## Goal of the exercise
Can you pick up the personal essay on loneliness below and keep writing it from the end of its final sentence?

“Humanity has an essential function in the universe —
In the macro-micro ranges of the great design scenario and its realization in time. An intuition is dawning in us of the integrity and immorality of the individual. Awareness is terminable, but knowledge is eternal. Being aware and apprehending are temporal and terminable. Comprehending and knowing are eternal. Little children know this fact intuitively.”

Once, I had a friend approach me on the street saying, “I feel lonely, Paige.”
The adjective struck me like a chord, reverberating in and out of the chasm of my chest. Yet, unable to process the emotion, I leaned in closer to hear her story. The noise of the street corners homeless man circled in and out, like a quickened time-lapse, disrupting my attention. It felt salty and numb. I wanted nothing less than to acknowledge that I too was feeling lonely.
But it was more than a feeling of loneliness or isolation; those feelings were all too familiar and frequent. Realistically, it was fear – the homeless man in the background only emphasized these feelings. For, I have known what it feels like to have lost, battled, and been stuck in the chaos of humanity. And for all we know, those fears are just replaying memories of past experiences. Or experiences we have yet to understand but have potentially already lived. It is easy to get stuck in loneliness. Many times, my loneliness comforts me like a darkened sheet, that I can pull over my head and for a second to forget about my own existence (mind you, while I am amply avoiding doing my laundry for the third day in a row).

## Given data
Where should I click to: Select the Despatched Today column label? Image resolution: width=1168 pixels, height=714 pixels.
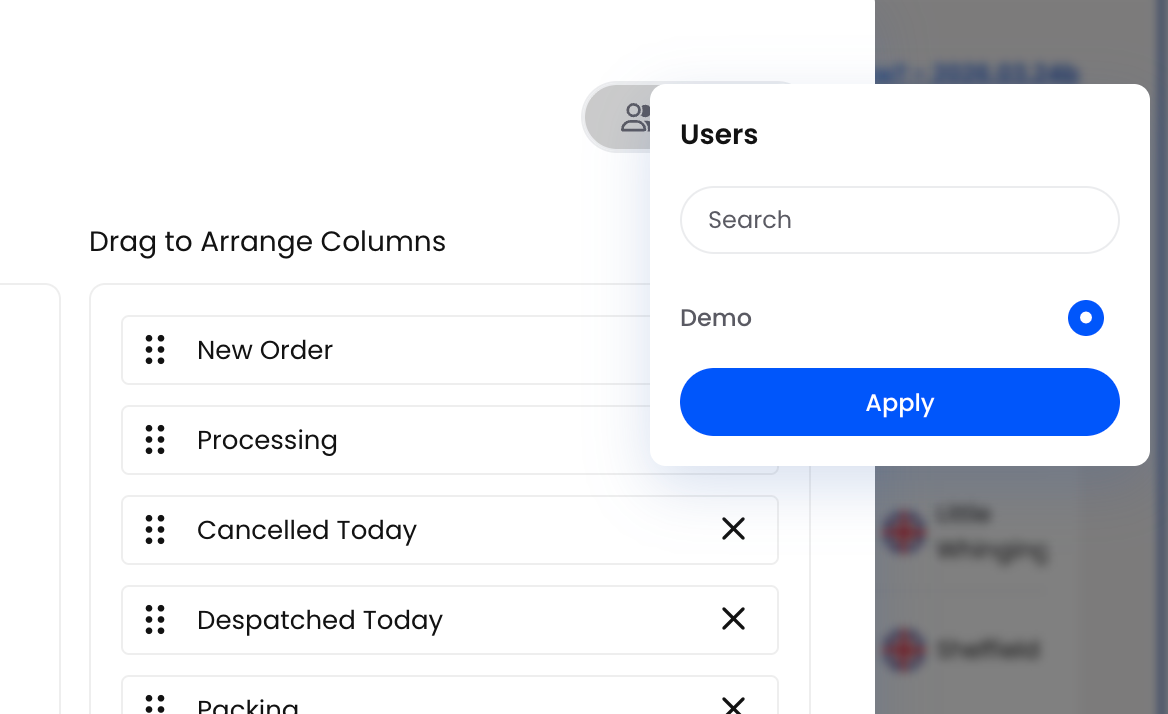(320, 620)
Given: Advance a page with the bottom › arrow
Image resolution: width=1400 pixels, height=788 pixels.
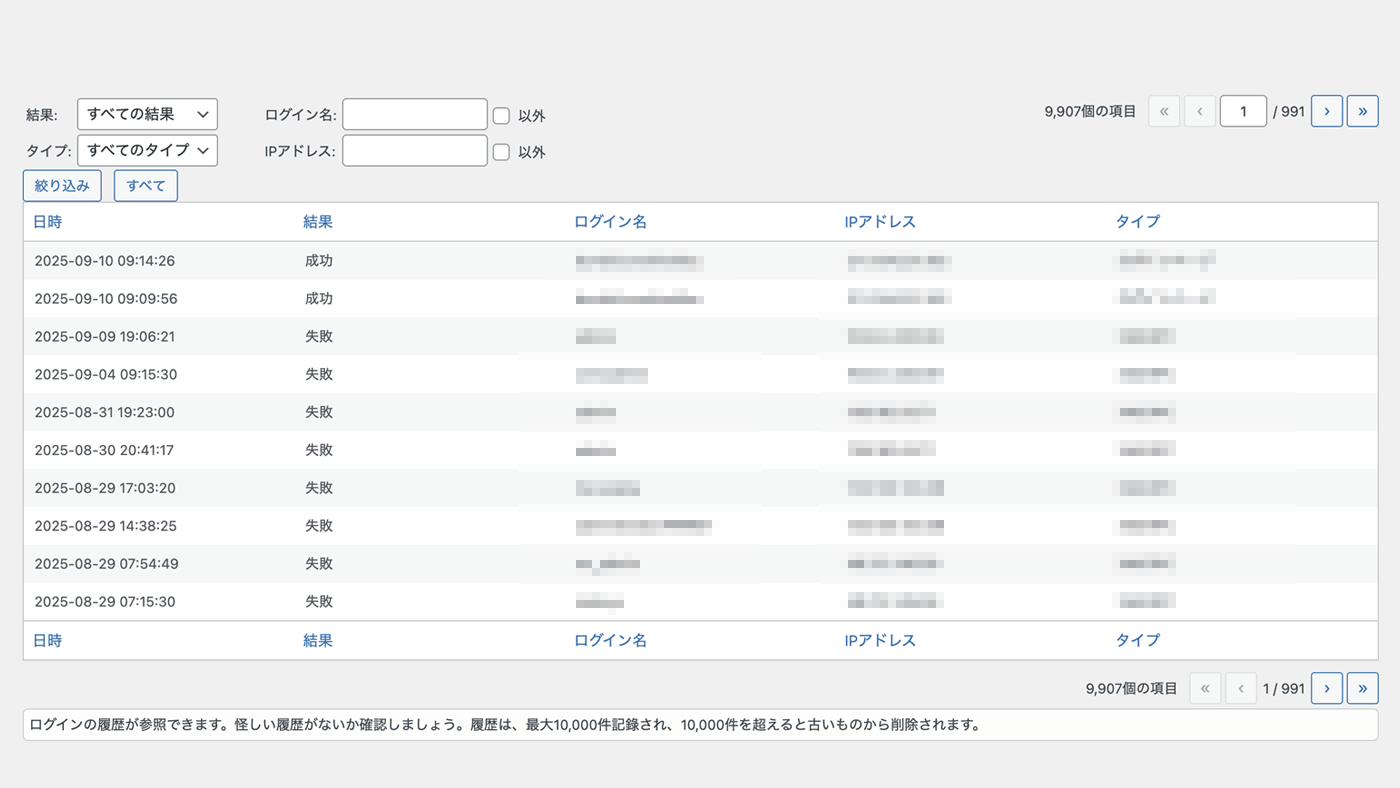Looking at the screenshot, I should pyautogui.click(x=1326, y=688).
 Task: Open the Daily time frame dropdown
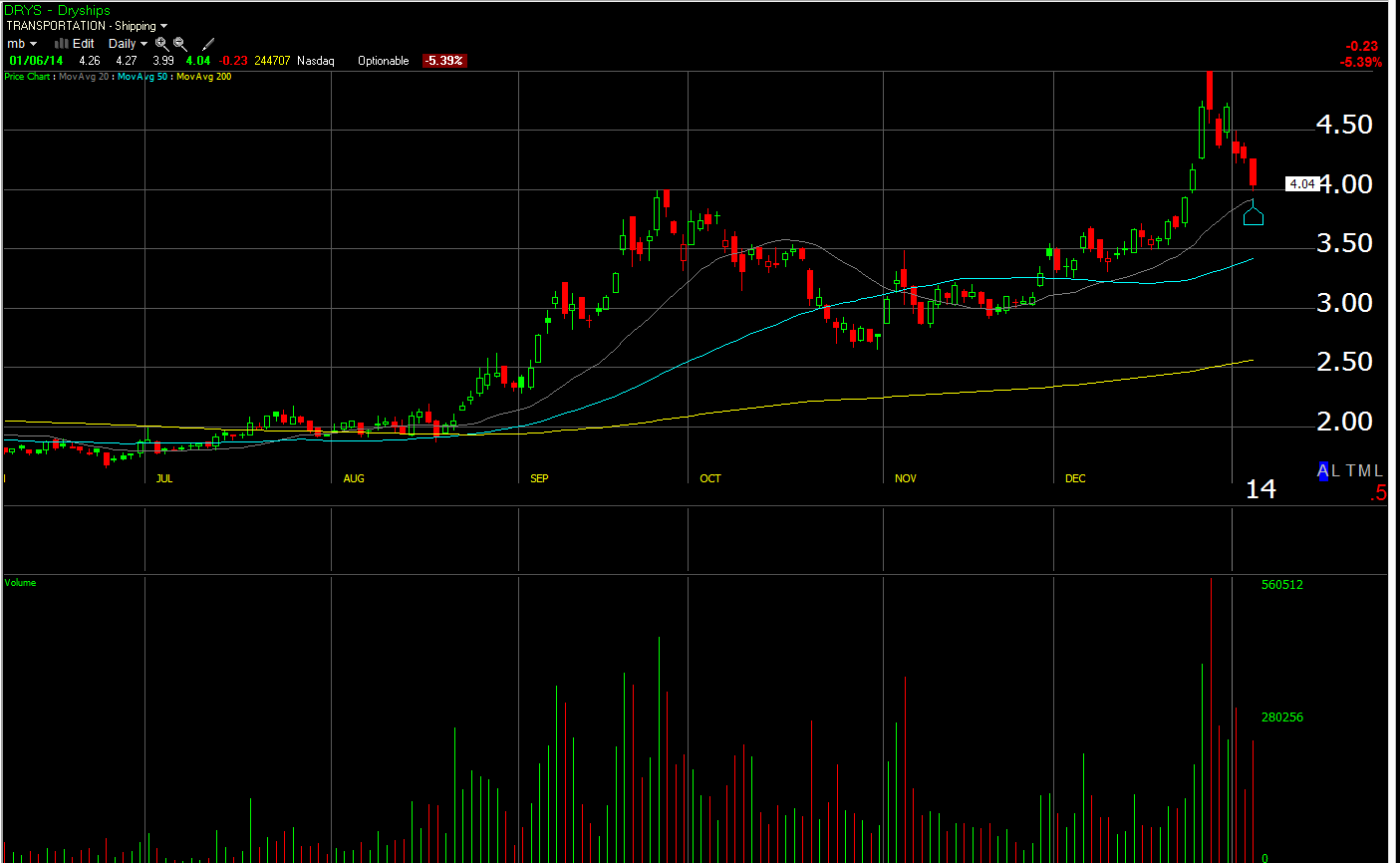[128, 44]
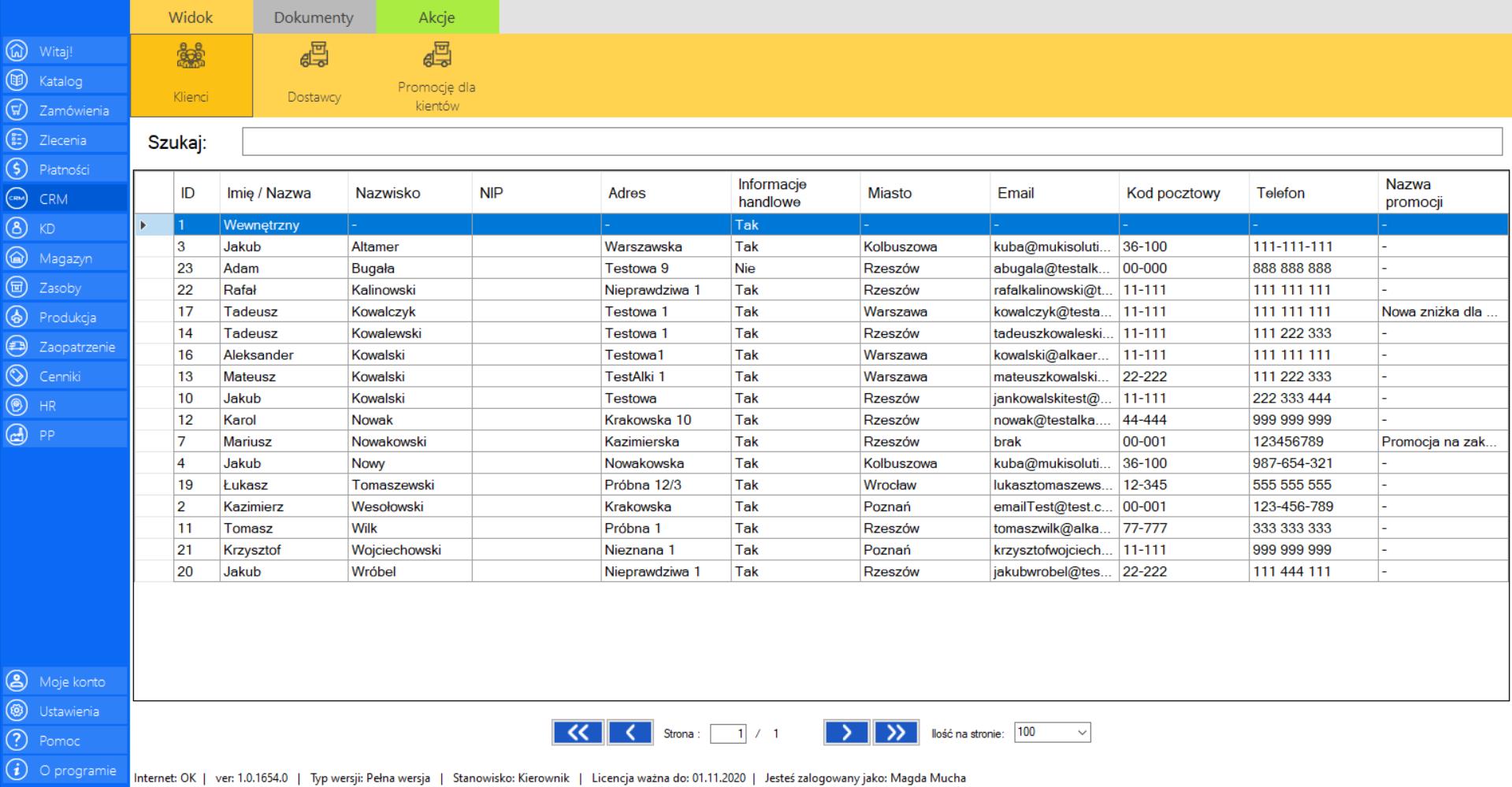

## Written answer
And in any right, it isn’t really loneliness we’re avoiding, but our resistance for change.
Why Change Produces Feelings of Loneliness
I feel very strongly about change. As teachers, educators, and professionals, we must believe in the efficacy & process of change-making. And so, when I feel lonely, I believe it is because I am afraid of change. As a therapist, change is a perennial principle to the practice of being and seeing others. I am no longer the person who had awoken this morning. I am something new because I made choices that either created or dismantled what I had already chosen in my life. This is why the process of learning is such a unique experience. Every book leads you to new books. Every set of records playing allows you to awaken to the noise of new songs. You listen to one post-rock classical percussion set, and you’ve now lost yourself in the music. There are thousands of possibilities: things to do, read, see and discover.

So in that, when we live our days in a grind doing everything we can to survive. Are we really who we are? Or are we what we are learning and what people told us through time we are?
It is easy to feel lonely when our world stops and we’re left with nothing else but the music of our own minds. In coming to terms with ourselves, we are faced with endless amounts of sheet music that is unwritten and unorchestrated.
Saint Exupery talks about love as love has never been dissected before – in the simplest of terms. He writes, “perhaps love is the process of leading you back to yourself.”
Maybe, that is all that loneliness really calls for. A simple decision to begin journeying back to who you are.